With increased demands on the bus fleet as a result of railway closures, a total of 119 Leyland Tiger Cubs were bodied in Duncrue Street works and placed in service in 1956 and 1957. As these were entering service, 158 of the Leyland Tiger PS2s were stripped of their 34 seat bodywork and rebuilt as Titans, receiving new Metro Cammell framed highbridge bodies completed by the U. T. A. The 119 Tiger Cubs had a total of 5,117 seats, while the 158 PS2s could have carried 5,358. In the place of this figure of 5,358, the company's new double deckers had now a total of 9,480 seats available.

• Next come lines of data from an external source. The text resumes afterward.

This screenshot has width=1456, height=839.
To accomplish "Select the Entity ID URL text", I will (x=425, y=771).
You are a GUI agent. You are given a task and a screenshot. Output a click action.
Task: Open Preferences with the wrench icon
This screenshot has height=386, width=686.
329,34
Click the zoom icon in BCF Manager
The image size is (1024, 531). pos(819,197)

It was not quite the end of the road for the Tiger bodywork either, as seven of them were sold to Lough Swilly in 1956 for rebodying of three Leyland PS1s and four AEC Regals. As such they ran alongside seven PS2s which had been bodied for Lough Swilly by the U. T. A. in 1949 and 1950, probably the only example where the U. T. A supplied new buses to another operator.

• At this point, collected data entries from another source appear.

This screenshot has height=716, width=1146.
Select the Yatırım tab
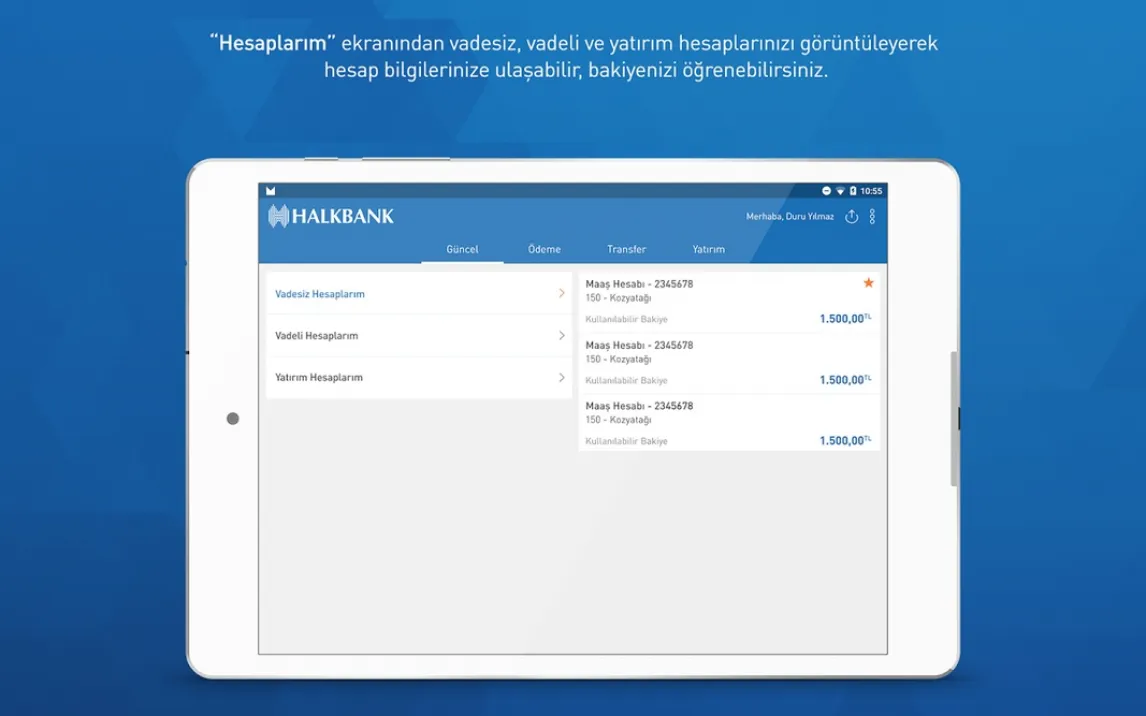708,249
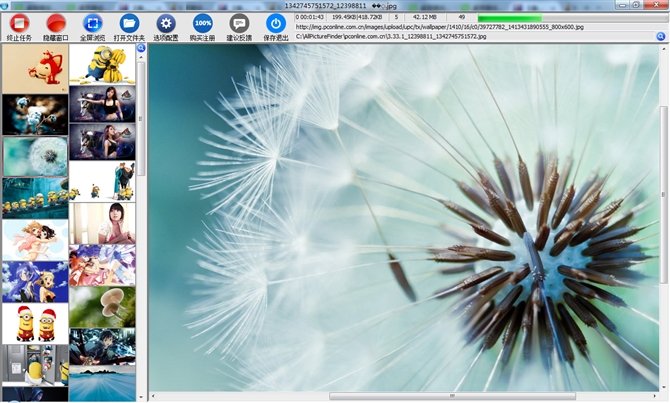Image resolution: width=670 pixels, height=403 pixels.
Task: Click the red Stop Task (终止任务) icon
Action: [x=19, y=23]
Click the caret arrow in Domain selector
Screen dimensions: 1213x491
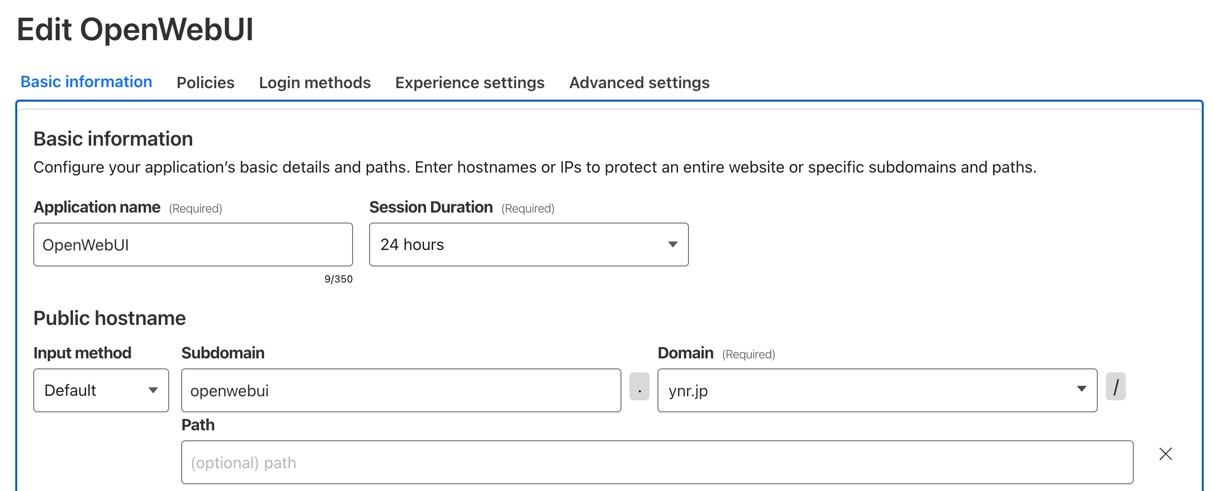pos(1081,389)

During 1957, the Enniskillen based eight strong fleet of Cassidy's Erne Bus Service was taken over by the U. T. A., the company having escaped the mass takeovers of the 1930s because it operated in both Northern Ireland and the Republic. The oldest bus acquired was a 1932 Leyland LT4, new to the Irish Omnibus Company in Dublin. The Erne services centred around Carrigallen in Co. Leitrim passed to a new Erne Bus Service, run by a former employee of Cassidy's by the name of Ned Maguire, and survived in business until 1973, when it too was taken over, in that instance by CIE. Co-incidentally though, the U. T. A. was later to sell six former N. I. R. T. B. half cab saloons to Maguire in the mid 1960s. A further one off vehicle in 1957 was a Beadle-Commer TS3, which was to see eleven years service.

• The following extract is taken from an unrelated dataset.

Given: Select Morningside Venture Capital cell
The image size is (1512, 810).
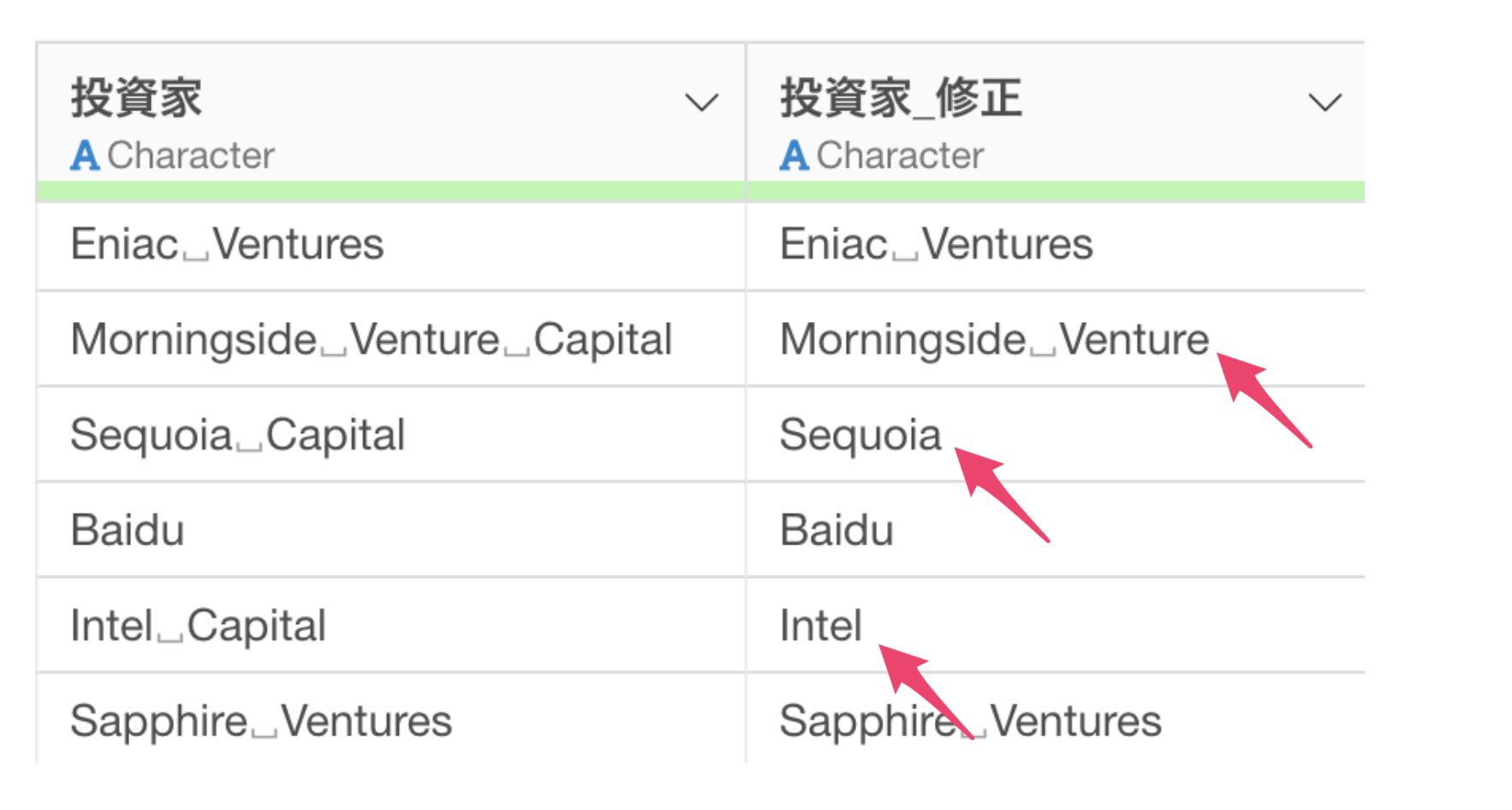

By early 1959 the programme for rebuilding of the Tigers had been completed, and they were followed by another new bus design into the fleet. Again using the idea of MCCW framing, the U. T. A. constructed 142 full fronted forward entrance buses on the larger Leyland PD3 Titan, these entering service during the period 1959 to 1963. The PD3s introduced a new livery of lighter green below the windows on both decks, with the rest of the bus in an ivory colour. The single deck fleet was to become more varied, with the arrival in 1960 of 58 Albion Aberdonian buses with U. T. A. completed bodies on Alexander frames. 1960 also saw the introduction of the first new AECs since 1946, with the arrival of two Plaxton Panorama bodied Reliance coaches. Like the PD3s, these also introduced a new livery for coaches of dark and light blue.

In 1961, three 20 seat Austin buses entered service, followed by a second pair of Plaxton bodied Reliance coaches. The 1961 batch of 45 PD3s included six fitted with power steering, intended for use on the Derry City Services, unusual in that with the low gates in the city walls, it was more common to find single deckers on these routes instead.